Emily's D+ Evolution, Esperanza Spalding
"Good Lava," is the first track and it's also a mission statement. A beautifully dissonant guitar riff,   and the lurching time signature make it sound a bit like a dare to stick around. These are exuberant, confrontational songs, amplified in a sort of rock/funk/jazz informed hybrid style.
After winning a Grammy she took two years off feeling commercial pressures beginning to stunt her growth. On this outing she lets her alter ego speak to her more extroverted, creative side. Spalding sings through a muse named Emily (her middle name). Emily wants you to buck the system, to fight for peace and tranquility. She wants you to reconnect with your spiritual center, to avoid facades.  Recorded in front of a small studio audience in Los Angeles, you can almost see Spalding act out these songs as the band—comprised of guitarist and Christian Scott collaborator Matthew Stevens, producer/drummer Karriem Riggins, and others—create thick textures that provide plenty of space for her. People will likely call this art-rock or performance art, but D+Evolution advocates an almost indescribable ethos. The harmonic language remains rooted in jazz, but there are folk elements, prog, rock and funk elements... but like "Emily" herself, the music doesn’t seem to be "from" anywhere: It seems most concerned with establishing a space, and creating room for possibility. Even the more conventional songs like "One," "Noble Nobles" and "Unconditional Love" are expansive and rich.

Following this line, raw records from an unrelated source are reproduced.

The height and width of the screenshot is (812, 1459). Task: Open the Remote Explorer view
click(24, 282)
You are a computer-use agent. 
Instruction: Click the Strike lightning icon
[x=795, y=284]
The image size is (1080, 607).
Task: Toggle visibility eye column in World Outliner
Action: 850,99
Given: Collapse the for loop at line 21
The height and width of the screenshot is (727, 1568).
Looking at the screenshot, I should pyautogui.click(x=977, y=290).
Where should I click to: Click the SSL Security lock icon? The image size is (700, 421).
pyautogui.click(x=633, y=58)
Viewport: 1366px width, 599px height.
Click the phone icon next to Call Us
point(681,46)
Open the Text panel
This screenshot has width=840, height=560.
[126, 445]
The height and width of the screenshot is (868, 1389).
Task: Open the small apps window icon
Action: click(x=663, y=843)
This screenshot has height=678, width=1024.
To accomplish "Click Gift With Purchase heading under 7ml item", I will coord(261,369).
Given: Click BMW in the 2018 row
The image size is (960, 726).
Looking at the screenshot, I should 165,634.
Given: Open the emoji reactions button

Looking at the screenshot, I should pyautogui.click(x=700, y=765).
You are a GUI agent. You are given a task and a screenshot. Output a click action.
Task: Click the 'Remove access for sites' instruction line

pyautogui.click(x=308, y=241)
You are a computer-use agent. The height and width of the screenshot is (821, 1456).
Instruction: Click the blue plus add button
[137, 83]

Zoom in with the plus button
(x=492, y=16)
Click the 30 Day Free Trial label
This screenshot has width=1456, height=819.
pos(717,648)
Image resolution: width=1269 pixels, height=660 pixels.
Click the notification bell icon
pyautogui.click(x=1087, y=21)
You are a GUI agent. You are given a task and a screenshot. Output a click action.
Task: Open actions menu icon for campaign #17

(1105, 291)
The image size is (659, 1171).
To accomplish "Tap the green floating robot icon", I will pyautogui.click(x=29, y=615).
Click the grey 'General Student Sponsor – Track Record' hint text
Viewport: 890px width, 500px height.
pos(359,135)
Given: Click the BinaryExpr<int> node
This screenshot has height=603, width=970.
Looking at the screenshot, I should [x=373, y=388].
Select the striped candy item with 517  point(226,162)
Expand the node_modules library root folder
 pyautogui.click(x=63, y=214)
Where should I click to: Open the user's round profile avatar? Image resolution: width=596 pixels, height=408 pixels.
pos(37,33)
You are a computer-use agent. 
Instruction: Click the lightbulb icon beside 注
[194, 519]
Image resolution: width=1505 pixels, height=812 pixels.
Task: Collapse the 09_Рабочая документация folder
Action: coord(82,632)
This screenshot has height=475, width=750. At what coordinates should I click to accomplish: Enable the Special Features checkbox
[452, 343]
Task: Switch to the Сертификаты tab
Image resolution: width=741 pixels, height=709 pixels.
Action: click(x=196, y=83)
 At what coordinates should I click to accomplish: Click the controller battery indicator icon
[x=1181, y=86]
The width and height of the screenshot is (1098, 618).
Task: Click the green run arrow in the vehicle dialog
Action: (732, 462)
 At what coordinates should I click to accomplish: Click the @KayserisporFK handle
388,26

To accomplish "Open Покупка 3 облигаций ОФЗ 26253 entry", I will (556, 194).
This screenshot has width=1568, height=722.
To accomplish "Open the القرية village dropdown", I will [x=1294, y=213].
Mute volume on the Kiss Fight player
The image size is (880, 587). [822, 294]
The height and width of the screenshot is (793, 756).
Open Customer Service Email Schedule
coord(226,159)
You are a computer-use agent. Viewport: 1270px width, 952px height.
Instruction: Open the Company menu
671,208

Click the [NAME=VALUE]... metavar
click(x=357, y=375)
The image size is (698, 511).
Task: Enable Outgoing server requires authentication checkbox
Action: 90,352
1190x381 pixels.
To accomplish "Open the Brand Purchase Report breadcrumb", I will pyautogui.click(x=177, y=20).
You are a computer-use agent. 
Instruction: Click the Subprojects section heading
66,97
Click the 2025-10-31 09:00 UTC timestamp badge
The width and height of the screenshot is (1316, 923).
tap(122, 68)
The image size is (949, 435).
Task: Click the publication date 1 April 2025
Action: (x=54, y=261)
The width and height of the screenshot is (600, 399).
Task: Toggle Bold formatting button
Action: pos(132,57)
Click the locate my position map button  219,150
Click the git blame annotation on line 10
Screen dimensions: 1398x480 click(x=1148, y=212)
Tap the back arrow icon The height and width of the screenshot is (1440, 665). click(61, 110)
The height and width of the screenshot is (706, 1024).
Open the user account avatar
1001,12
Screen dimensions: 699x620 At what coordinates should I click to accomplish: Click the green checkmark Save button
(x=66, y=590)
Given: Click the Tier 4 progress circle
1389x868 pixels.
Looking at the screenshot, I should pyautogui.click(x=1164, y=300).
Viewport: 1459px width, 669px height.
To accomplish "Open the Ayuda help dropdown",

There are traces of Bitches Brew, Captain Beefheart, and King Crimson in here. But not in an overt way. The best aesthetics have no zip code. And if there is an underlying theme here, it's one of  personal freedom.  Spalding shrugs at societal constraints, urging you to "live your life" on the chorus of "Funk the Fear" and shed preconceived notions of who you're supposed to be. On "One," she embraces emotion with bravo but uncertainty. The lyrics are a bit elusive at first, sprinting about behind fast-moving songs, delivered in impressionistic conversational bursts that have some common bonds with the delivery of Joni Mitchell. Listening to this wonderful album one senses a fearless generosity behind the proceedings, the message is loud and clear. Spalding has defined an already singular career, dictating a vision entirely on her own terms. And I for one am certainly thankful she has! This is one great album! You need this.
 http://sunncreative.com/latest/esp/





Honorable Mention - -



Car Seat Headrest - Teens Of DenialAn interesting punk outing that is highly ambitious work if nothing else. Not only is this album compelling in scope, it is frankly executed brilliantly. Teens Of Denial is something of a masterpiece. Epic in its vision, each track mumbles and roars with life, building monumental guitar noise and intricate, multi-layered wordplay before receding again to more ruminative shadows. It sounds at times like the ramblings of a madman others it's pure genius as a song suddenly (and repeatedly) careens in multiple directions depending on whatever thought or observation is being processed in the labyrinth of melodic seas.  Teens Of Denial is the kind of album future 20-somethings will obsess about if there is a god...or not.